I read your USDA posts with more than a passing interest as I and my family own farmland that grows soft white wheat. The farmland has been owned by my family since 1902, and although I've never been a farmer myself, I have followed the ebb and flow of wheat prices and agricultural predictions.

I couldn't get your link to work. But going to the USDA website I found my own graph that I found useful.

fas.usda.gov

Correct me if I'm wrong, but what I understand of your thesis is that there will be greater exports from the US due to increased demand. This may very well be true. I believe there are two trends that could threaten that projection.

There is a tremendous amount of interest in alternative energy in the farm belt. A great deal of corn could be diverted to ethanol. Biodiesel is also a hot topic in our growing region and supplies for export could be diverted to meet our own needs for energy.

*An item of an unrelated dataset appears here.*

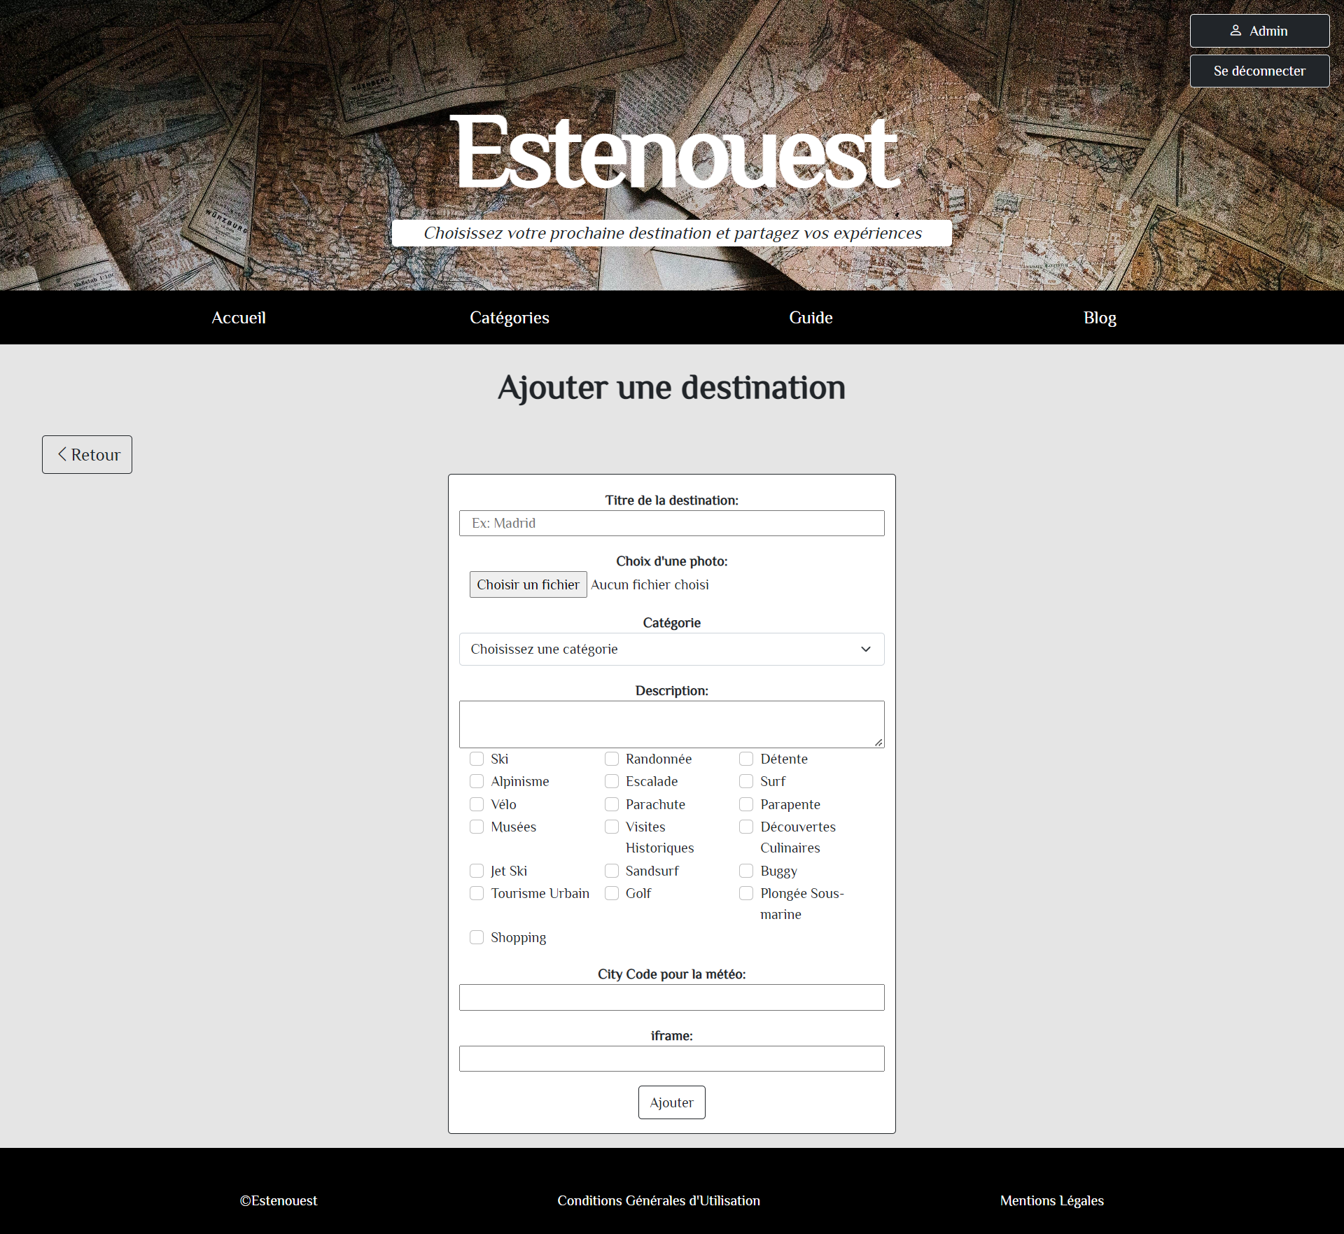Select the Tourisme Urbain checkbox
The height and width of the screenshot is (1234, 1344).
(x=477, y=893)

If you notice the "wild cards" to the graph I posted, it mentions the southern hemispheres. There is tremendous growth in agricultural products from South America. Sub-tropical regions that once were not considered suitable for growing corn now have the potential to grow three crops a year due to the addition of critical soil amendments. Eastern Europe is also dramatically increasing their wheat exports as well. So my point is that there is tremendous international competition that could dampen US exports. My graph indicates the up and down nature of US exports and much of it depends on what regional weather factors have blessed or played havoc on certain crops.

If QMAR is not uniquely postioned only for the US export market, then it could be an interesting play. Other suggestions might be Monsanto, Agrium, or AGCO which have an international exposure more than just the US market.